The positioning of brands, placement of stores, or design of public goods is usually treated as an optimal location problem in a product space. Firms and planners have an incentive to create value by endowing goods with attributes close to what many consumers prefer. If more than one attribute matters to consumers, closeness is an ambiguous notion; various nonequivalent distance measures are available. These metrics have an economic interpretation in terms of the substitutability/complementarity of attributes. While the Euclidean metric is often used by default, I argue that many others represent plausible consumer preferences.

The Euclidean metric invokes a special demand geometry that is rotation invariant and thus preserves aspects of one-dimensional analysis, where there is no role for direction independently of distance. In non-Euclidean demand environments, location problems have different solutions that are sensitive to both distance and direction. (1)

As a case in point, I consider the question whether offering a more differentiated pair of public goods increases welfare for a population with fully diverse (uniformly distributed) tastes. This statement is always true when preferences are "Euclidean," but false otherwise. Welfare may strictly deteriorate if the goods are differentiated (moved farther apart in attribute space) in the wrong directions.

I show that, for all p-metrics, differentiating proportionately in all attributes guarantees a welfare improvement. Proportionate differentiation is a movement along the line through the initial good locations, hence in a fixed direction. The result is consistent with the notion that solutions in Euclidean environments only generalize if the direction of differentiation is restricted.

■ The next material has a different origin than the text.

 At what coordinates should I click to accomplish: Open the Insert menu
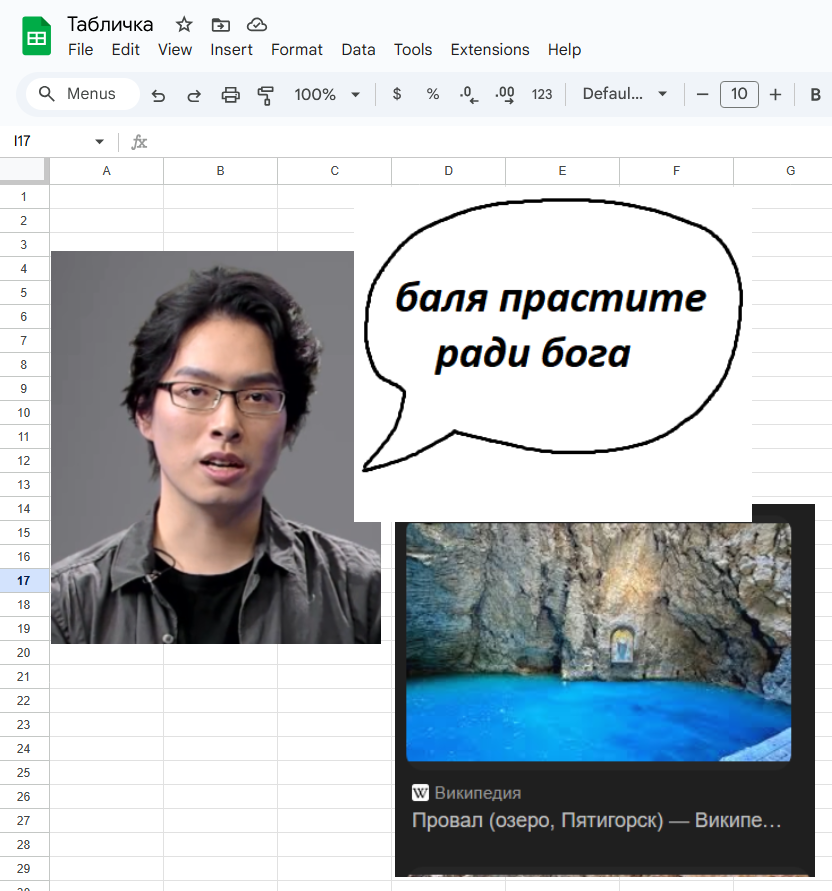tap(231, 49)
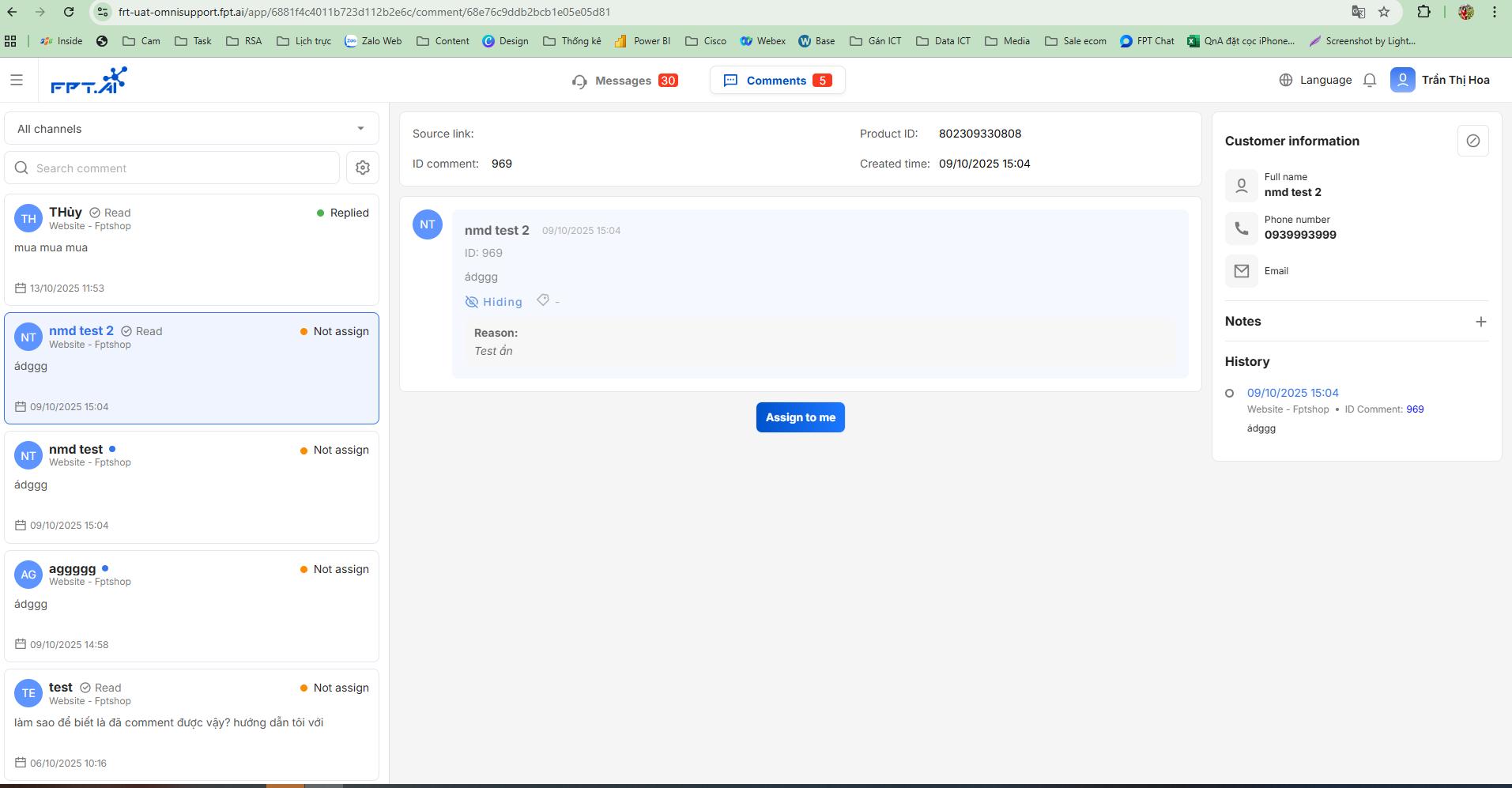Open the THùy replied comment card
This screenshot has width=1512, height=788.
[x=191, y=250]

Related (single-attribute) problems have been studied in different contexts. Social choice theorists considered ways to arrange two goods on a line which satisfy efficiency and consistency criteria. Ehlers (2002, 2003) found that Pareto optimality and fairness requirements select the "extreme-peaks rule," which places the goods at the smallest and largest locations someone in the population prefers. This is also the only admissible rule if Nash's and Arrow's independence axioms are imposed instead of fairness (Ehlers 2001). (2) Under the extreme-peaks rule, goods will be farther apart if the population's tastes are more diverse.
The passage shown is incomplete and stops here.